- _Try it_
Reproduce everything in the blog post below about a birthday awards ceremony, from "No. 1 Interpretive" down to "deserves an award.", word for word.

- _Excerpt to read_
═══

Wednesday, June 18, 2014

Winning

Not only was she surprised but also thrilled.
So, in Johnsonville, we win quite a few awards. It's because we play so many sports and participate in so many activities. Like BETA and NHS and basketball, football, volleyball, cheer, softball...you're bound to win something eventually just based on participation. The Number One Son even has a trophy for winning a fishing contest and we don't really fish.

Well, Big E hasn't won anything. Ever. It's really odd. Every kid in Johnsonville has a shelf of trophies, but E's is empty. So for her 14th birthday, we rectified that. We had a very special awards ceremony with only one winner: Elise.





No. 1 Interpretive Dancer
Most of us have a hidden talent. Elise's is comedic performance under the subheading "Interpretive Dance". See, the child doesn't move her head and shoulders when she dances. It's spectacular. And hilarious. When she gets really going, people have been known to snort soft drinks out of their noses and pee their pants. It's something you should see before you die. Really. That certainly deserves an award.


Cheerleading: The Bigger the Base the Better
Being the base in cheer is sort of anticlimactic. You just don't get the same recognition as the fliers. (And having a flying sibling doesn't help your self esteem when she's pixie-sized and you look like a normal human being. And E is sort of tiny in her own right. She's only 5'2 for goodness sake. She's a shortcake in her own right.) So, we awarded her the trophy for being Bigger. (We don't call her Big E because of her size. We call her Big E for her personality.) No one puts Elise in a corner. No one.

First in France
Here's a little known factoid. In England, the monarchy heir is determined by birth order, so if twins are born, the first one out of the chute wins the golden crown. But in France, they go with gestation. And that means that the twin who is highest in the womb gestated first--so the second one out is Queen. This means that in England Naynuh is in charge, but in France, it's all Big E. They are only separated by two minutes, but Naynuh has the title of "First Born". Being first born (even if it's in France) is worthy of an award.


Mom's Favorite
Each of my children knows who the favorite is. Seriously.

Superstar
This should be self explanatory. She's a superstar. Don't be dense.


The only thing missing was Biggest Hair, but that trophy is elusive. It's hard to find a plastic sculpture with an afro. As you can see by the blurry photos, the one winner awards show was quite a success. Everyone needs to feel special now and again. And if it only cost a handful of plastic trophies to accomplish special, well, so be it. 

The moral? The world is going to beat you down. Your family should always be the safe place that lifts you up. No one else won an award today in Johnsonville, but we all participated. Because that is what family does--one body with many parts.

Monday, June 9, 2014

The Laissez-Faire Parenting Manual Johnson Style

Mother's Day 2014
Sometimes it's difficult being a Johnson.

═══

- _Collected material_
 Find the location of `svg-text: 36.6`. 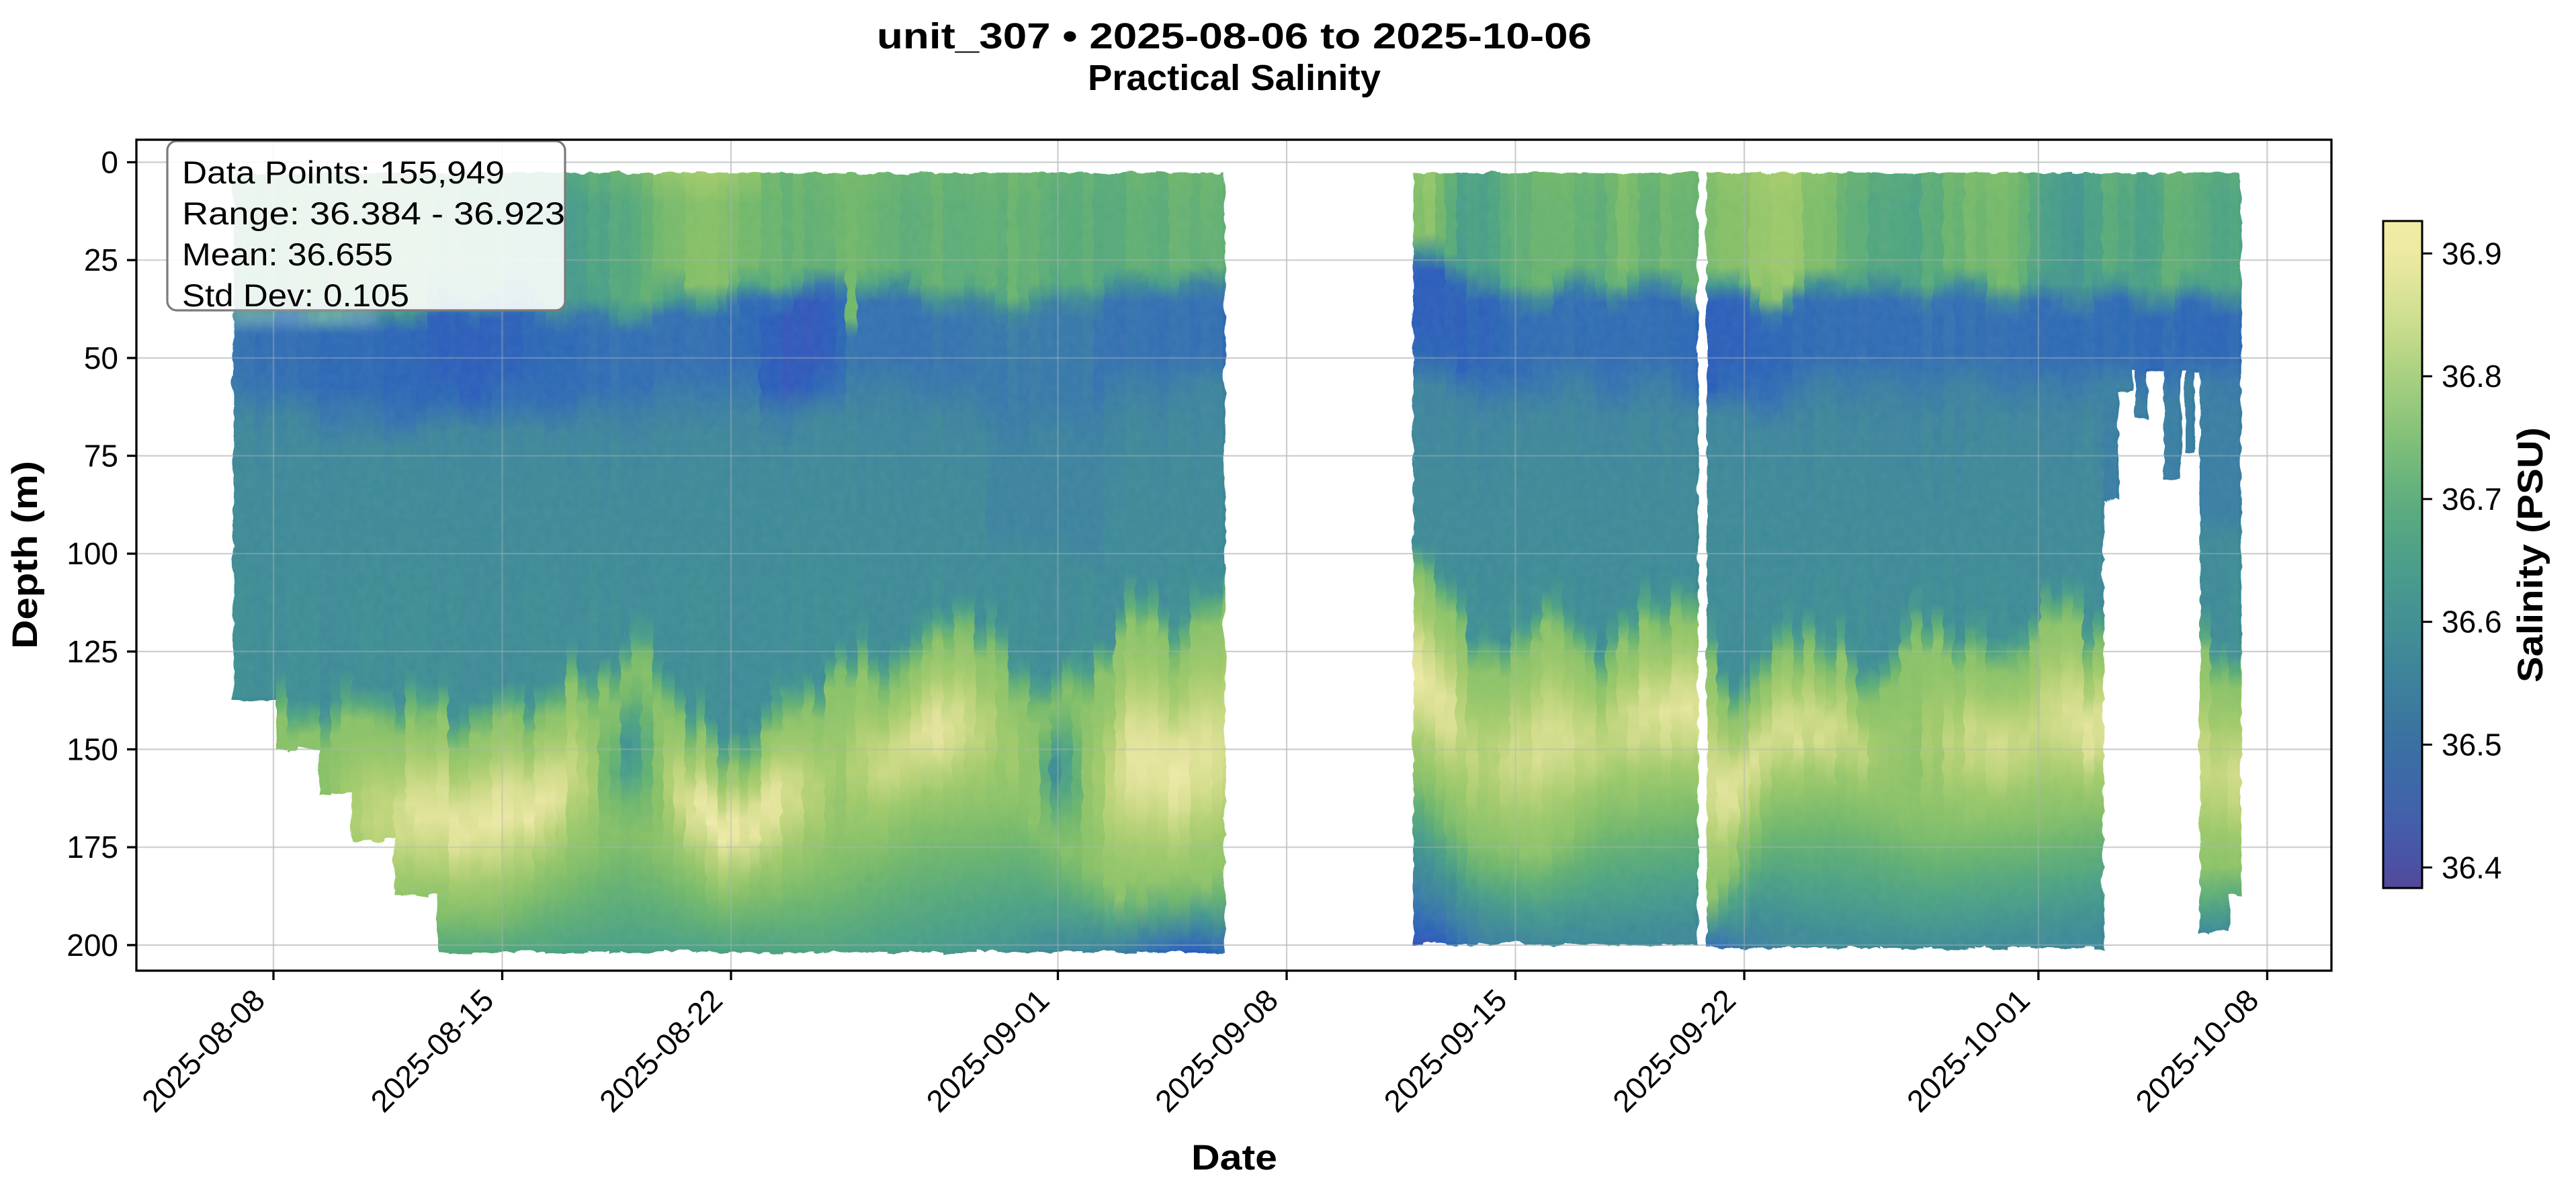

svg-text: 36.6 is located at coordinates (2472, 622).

═══

- _Response_
No. 1 Interpretive Dancer
Most of us have a hidden talent. Elise's is comedic performance under the subheading "Interpretive Dance". See, the child doesn't move her head and shoulders when she dances. It's spectacular. And hilarious. When she gets really going, people have been known to snort soft drinks out of their noses and pee their pants. It's something you should see before you die. Really. That certainly deserves an award.